-- Texte de la page --
_ _ _ _

Le projet européen était bien un projet politique. Que s’est-il passé au fil des années ? Le souvenir de la guerre est devenu abstrait. La découverte de la Shoah est une expérience de ma génération. Pour votre génération, c’est comme Jeanne d’Arc : on connaît, mais ce n’est plus une dimension de la conscience historique et de l’action politique. De son côté, la peur du danger soviétique a disparu avec la chute du mur de Berlin. En conséquence, la dimension politique du projet commun s’est affaiblie. Les nationalismes et même les régionalismes se sont affirmés : la Catalogne, la Flandre, l’Écosse… Tous ces phénomènes relèvent de l’infranational. Déjà, le niveau national ne rassemble plus complètement… Alors le supranational… L’idée de citoyenneté, qu’elle soit européenne ou nationale, s’est affaiblie. Le projet politique se délite.
En même temps, l’économie fonctionne, le commerce intra-européen est très dynamique. On le savait, mais de ce point de vue, le Brexit est instructif. Politiquement, le Brexit constitue une trahison intellectuelle des élites britanniques, avec ce référendum décidé pour mettre fin aux problèmes de Cameron à l’intérieur des Tories… On ne met pas l’Europe dans la panade pour l’intérêt des Tories britanniques ! C’est vraiment une trahison morale ! En même temps, la panique actuelle montre à quel point les États européens sont imbriqués du point de vue économique et social. Il y a eu une double évolution : une intégration accrue de l’économique et du social ainsi que du juridique et, en même temps, l’affaiblissement du projet politique. Décalage qui se reflète dans la faible participation aux élections européennes. Emmanuel Macron a eu le mérite de formuler un projet pour l’Europe, mais il est bien seul.
Justement, que pensez-vous du clivage qu’il met en avant entre nationalistes/populistes et progressistes ?
Les termes me paraissent mal choisis, notamment celui de progressisme. Cela dit, le problème actuel, c’est que 40 % des suffrages exprimés se portent sur l’extrême droite et l’extrême gauche … On accuse Emmanuel Macron de n’avoir comme opposition que l’extrême-gauche et l’extrême-droite, mais ce sont les partis dits traditionnels qui se sont effondrés, ce n’est pas lui qui a décimé le PS et les Républicains. Il y avait un grand vide dans lequel, avec du talent et de la chance, il s’est engouffré. La scène politique actuelle n’est pas une invention de Macron.

_ _ _ _

-- Série d'items --
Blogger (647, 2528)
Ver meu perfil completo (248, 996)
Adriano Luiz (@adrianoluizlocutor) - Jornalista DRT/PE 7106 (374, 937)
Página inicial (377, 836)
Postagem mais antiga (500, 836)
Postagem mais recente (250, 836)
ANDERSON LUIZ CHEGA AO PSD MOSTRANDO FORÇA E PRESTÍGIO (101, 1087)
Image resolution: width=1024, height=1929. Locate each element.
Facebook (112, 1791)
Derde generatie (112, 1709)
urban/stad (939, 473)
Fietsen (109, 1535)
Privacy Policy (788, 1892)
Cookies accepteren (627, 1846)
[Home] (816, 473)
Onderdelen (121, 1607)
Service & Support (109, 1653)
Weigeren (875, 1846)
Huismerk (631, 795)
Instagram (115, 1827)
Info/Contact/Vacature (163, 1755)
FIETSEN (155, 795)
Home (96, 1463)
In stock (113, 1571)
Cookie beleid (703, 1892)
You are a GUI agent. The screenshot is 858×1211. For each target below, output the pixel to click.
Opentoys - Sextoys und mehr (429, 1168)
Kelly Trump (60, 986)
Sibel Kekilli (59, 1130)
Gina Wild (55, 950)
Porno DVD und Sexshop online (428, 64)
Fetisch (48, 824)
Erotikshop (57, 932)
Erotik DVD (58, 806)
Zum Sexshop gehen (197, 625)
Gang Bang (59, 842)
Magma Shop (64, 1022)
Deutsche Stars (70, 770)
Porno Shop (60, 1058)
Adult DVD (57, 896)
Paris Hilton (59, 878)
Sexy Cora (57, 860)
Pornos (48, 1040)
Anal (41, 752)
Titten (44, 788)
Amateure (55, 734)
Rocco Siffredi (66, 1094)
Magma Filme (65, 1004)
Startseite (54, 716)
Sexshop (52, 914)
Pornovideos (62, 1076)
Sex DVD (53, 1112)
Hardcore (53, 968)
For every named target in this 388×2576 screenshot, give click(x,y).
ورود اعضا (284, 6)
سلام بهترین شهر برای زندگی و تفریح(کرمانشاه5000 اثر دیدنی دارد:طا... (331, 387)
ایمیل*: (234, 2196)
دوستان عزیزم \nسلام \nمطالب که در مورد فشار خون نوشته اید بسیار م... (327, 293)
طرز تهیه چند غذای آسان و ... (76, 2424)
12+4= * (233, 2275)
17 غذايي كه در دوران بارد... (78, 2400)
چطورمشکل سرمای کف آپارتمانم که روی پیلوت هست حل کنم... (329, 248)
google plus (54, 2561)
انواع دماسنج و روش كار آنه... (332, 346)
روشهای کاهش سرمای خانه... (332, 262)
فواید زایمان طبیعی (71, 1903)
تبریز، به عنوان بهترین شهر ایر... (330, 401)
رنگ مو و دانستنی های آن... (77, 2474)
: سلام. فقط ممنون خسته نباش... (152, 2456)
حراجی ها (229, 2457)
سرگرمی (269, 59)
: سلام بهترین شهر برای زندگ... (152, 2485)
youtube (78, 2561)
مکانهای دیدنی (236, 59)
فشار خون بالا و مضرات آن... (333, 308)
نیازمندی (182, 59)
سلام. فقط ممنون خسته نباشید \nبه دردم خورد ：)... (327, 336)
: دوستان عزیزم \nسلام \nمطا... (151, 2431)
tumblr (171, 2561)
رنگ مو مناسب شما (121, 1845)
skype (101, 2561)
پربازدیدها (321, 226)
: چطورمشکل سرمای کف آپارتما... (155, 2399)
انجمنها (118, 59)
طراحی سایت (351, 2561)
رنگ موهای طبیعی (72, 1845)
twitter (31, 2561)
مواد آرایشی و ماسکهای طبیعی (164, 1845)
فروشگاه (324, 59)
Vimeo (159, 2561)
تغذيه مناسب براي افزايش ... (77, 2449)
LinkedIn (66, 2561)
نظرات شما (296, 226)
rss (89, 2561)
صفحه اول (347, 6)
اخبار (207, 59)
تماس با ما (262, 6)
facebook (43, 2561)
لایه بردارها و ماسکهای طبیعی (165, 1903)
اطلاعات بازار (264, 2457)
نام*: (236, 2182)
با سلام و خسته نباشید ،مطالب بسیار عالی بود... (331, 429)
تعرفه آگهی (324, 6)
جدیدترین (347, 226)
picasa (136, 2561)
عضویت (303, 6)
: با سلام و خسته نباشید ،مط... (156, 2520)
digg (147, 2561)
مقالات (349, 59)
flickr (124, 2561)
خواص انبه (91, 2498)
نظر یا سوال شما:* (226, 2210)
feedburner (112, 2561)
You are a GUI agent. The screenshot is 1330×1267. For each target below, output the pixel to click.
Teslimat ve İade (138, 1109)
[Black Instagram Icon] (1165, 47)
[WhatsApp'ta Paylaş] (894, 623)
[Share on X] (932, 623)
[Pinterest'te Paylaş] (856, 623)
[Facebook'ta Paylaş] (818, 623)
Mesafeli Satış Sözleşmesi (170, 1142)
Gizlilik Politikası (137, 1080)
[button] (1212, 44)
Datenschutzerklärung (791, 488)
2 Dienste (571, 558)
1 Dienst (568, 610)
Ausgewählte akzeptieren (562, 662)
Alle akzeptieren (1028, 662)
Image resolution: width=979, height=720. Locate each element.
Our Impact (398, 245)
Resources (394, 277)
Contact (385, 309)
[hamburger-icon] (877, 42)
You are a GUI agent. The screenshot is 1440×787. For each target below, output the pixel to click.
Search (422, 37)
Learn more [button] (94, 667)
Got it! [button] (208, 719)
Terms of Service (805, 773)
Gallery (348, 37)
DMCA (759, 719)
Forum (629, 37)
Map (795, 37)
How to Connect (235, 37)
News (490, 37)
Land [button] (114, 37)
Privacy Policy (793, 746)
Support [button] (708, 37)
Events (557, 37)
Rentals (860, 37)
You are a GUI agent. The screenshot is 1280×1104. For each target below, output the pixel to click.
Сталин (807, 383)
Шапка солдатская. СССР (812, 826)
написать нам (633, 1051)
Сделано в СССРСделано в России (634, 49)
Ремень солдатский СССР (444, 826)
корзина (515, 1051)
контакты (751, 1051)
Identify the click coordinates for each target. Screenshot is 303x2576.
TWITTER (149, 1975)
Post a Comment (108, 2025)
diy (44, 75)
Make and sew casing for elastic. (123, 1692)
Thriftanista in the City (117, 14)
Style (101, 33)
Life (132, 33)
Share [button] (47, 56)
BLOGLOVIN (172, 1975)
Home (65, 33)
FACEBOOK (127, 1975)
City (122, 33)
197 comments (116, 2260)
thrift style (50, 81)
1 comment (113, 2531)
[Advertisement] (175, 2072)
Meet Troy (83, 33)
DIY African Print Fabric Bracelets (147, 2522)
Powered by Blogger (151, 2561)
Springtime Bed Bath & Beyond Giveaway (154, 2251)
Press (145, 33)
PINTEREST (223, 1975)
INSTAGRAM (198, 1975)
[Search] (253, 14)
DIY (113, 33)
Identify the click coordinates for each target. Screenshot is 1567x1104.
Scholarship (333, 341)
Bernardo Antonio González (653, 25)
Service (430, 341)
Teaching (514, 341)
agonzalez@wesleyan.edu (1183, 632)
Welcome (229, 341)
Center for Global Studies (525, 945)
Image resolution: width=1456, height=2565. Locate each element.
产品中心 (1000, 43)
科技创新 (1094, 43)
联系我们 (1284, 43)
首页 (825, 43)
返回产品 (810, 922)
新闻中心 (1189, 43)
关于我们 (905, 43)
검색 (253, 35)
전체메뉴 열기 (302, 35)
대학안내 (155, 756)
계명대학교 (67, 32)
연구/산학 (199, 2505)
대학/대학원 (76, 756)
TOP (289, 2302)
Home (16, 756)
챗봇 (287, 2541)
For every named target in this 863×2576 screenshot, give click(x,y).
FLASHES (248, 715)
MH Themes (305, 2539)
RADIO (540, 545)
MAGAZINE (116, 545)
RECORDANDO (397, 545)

_ _ _ _

-- Exercice écrit A --
D'après le texte de la page, avec quel événement la peur du danger soviétique a-t-elle disparu ?
-- Exercice écrit B --
Citez le passage du texte de la page qui commence à « Le projet européen » et se termine à « politique se délite. ».
Les items n'ont aucun lien avec le texte de la page.

-- Corrigé A --
Avec la chute du mur de Berlin.

-- Corrigé B --
Le projet européen était bien un projet politique. Que s’est-il passé au fil des années ? Le souvenir de la guerre est devenu abstrait. La découverte de la Shoah est une expérience de ma génération. Pour votre génération, c’est comme Jeanne d’Arc : on connaît, mais ce n’est plus une dimension de la conscience historique et de l’action politique. De son côté, la peur du danger soviétique a disparu avec la chute du mur de Berlin. En conséquence, la dimension politique du projet commun s’est affaiblie. Les nationalismes et même les régionalismes se sont affirmés : la Catalogne, la Flandre, l’Écosse… Tous ces phénomènes relèvent de l’infranational. Déjà, le niveau national ne rassemble plus complètement… Alors le supranational… L’idée de citoyenneté, qu’elle soit européenne ou nationale, s’est affaiblie. Le projet politique se délite.